Don José, el veraneante, a causa del trabajo desarrollado para poner un poco las cosas al día antes de emprender el viaje, ha venido padeciendo en las dos o tres últimas semanas de extrasistoles. El no sabe ahora bien si se dice asi o se dice extrasistolia. Y el caso es que tampoco puede salir de dudas, porque hubiera sido el colmo haberse traído el nuevo diccionario de la Academia que utiliza en estos casos y que pesa horrores. Lo que sabe es que cada dos por tres se notaba un toquecito raro en semejante sitio (se refiere al órgano alojado en la parte izquierda de la cavidad torácica), y entonces perdía una pulsación. Y así… Alguien le aconsejó que cuando le ocurriera tal cosa se tomara un whisky; pero el whisky no es bebida de su devoción. El suele decir que, después del veraneo, lo que más le gusta es el tinto; Hasta que un amigo le aseguró que lo mejor para eso es relajarse, y bien.

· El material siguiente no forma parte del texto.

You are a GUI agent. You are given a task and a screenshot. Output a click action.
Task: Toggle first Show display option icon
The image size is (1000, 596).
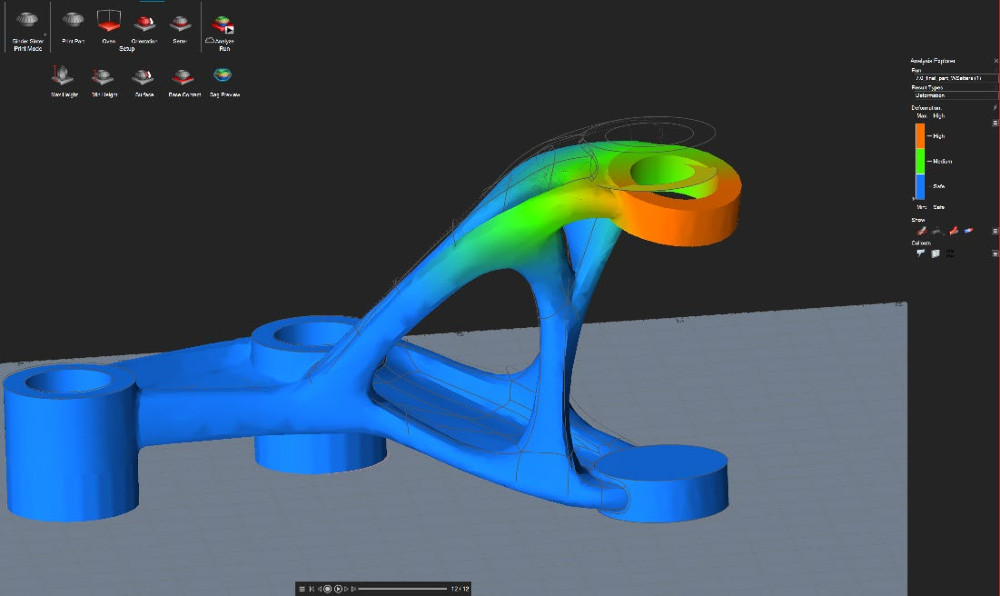922,231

Don José, después de comer, se ha relajado con cinco horas de siesta. Luego se ha fumado unos cigarros, se ha tomado dos o más tazas de café (de malta, quiere decir, sin aditamentos de ninguna clase) y se ha sentado a gusto para seguir relajándose, que es lo bueno. No ha salido a la calle.

Fuera, a distancia, ruido de altavoces, tios-vivos y jarana, porque se ha encontrado con la sorpresa de que en el pueblo es feria. Allá ellos.

La familia duerme. Parte de la familia. Los restantes miembros iran incorporándose, chorreados, en días sucesivos. Este detalle de la familia no lo había consignado por creerlo ocioso. Porque, ¿existe algún veraneo sin llevar a la familia por delante?

A distancia, ruido de feria. Aqui, agradable brisa, inoperancia de los tictaces del reloj, «ducados», malta, paz, sosiego. modorra, relajamiento… iVeraneo, Señor!